▸ **ABOUT THIS EXERCISE**: Instruction for the data below: set down exactly the lines from the line with "The image size" to the line with "Task: Click the 启动连接 button", inclusive, and no others.

[Stored data entries]

__________

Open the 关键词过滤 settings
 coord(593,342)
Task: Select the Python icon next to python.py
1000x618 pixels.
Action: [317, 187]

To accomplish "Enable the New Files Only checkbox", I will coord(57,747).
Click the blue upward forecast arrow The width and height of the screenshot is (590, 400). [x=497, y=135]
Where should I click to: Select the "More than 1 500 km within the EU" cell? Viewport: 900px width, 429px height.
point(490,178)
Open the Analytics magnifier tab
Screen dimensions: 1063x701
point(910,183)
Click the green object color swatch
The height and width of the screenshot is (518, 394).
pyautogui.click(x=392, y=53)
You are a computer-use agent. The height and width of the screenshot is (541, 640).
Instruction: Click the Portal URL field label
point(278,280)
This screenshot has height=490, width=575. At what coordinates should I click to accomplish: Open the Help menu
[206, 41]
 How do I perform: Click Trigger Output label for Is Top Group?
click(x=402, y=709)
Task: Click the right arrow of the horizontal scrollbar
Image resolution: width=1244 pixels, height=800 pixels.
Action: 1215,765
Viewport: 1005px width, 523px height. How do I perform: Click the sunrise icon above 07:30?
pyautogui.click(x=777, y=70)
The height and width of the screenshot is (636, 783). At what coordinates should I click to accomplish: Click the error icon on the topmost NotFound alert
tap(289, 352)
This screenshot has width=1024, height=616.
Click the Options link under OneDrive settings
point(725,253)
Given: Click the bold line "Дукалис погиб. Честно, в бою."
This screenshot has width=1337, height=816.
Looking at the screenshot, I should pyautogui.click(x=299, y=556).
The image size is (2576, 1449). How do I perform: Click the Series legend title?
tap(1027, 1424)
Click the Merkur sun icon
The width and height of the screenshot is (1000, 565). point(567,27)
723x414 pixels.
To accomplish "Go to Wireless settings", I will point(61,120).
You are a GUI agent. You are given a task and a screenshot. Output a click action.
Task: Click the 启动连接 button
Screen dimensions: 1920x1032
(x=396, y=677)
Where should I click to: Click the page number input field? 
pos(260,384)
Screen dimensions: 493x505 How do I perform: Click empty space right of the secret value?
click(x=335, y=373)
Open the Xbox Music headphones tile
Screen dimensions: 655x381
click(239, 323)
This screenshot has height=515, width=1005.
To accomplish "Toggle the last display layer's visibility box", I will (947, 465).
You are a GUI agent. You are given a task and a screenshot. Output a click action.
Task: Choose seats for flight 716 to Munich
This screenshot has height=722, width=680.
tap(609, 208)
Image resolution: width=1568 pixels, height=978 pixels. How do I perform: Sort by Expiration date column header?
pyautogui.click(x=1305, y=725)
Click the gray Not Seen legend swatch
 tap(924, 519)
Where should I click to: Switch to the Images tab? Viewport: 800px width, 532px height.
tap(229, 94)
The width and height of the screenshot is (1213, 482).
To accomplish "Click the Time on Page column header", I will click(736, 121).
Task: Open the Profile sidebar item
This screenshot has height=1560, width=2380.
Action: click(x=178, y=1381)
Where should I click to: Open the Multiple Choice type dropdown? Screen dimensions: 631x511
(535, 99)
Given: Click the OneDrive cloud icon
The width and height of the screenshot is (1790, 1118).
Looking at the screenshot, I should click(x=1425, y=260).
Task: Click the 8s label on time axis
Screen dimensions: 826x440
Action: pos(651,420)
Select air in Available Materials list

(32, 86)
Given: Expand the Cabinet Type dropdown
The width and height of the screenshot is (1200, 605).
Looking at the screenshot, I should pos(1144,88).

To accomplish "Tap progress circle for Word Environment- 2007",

__________

▸ **WRITTEN ANSWER**:
The image size is (2576, 1449). How do I perform: Click the Series legend title?
tap(1027, 1424)
Click the Merkur sun icon
The width and height of the screenshot is (1000, 565). point(567,27)
723x414 pixels.
To accomplish "Go to Wireless settings", I will point(61,120).
You are a GUI agent. You are given a task and a screenshot. Output a click action.
Task: Click the 启动连接 button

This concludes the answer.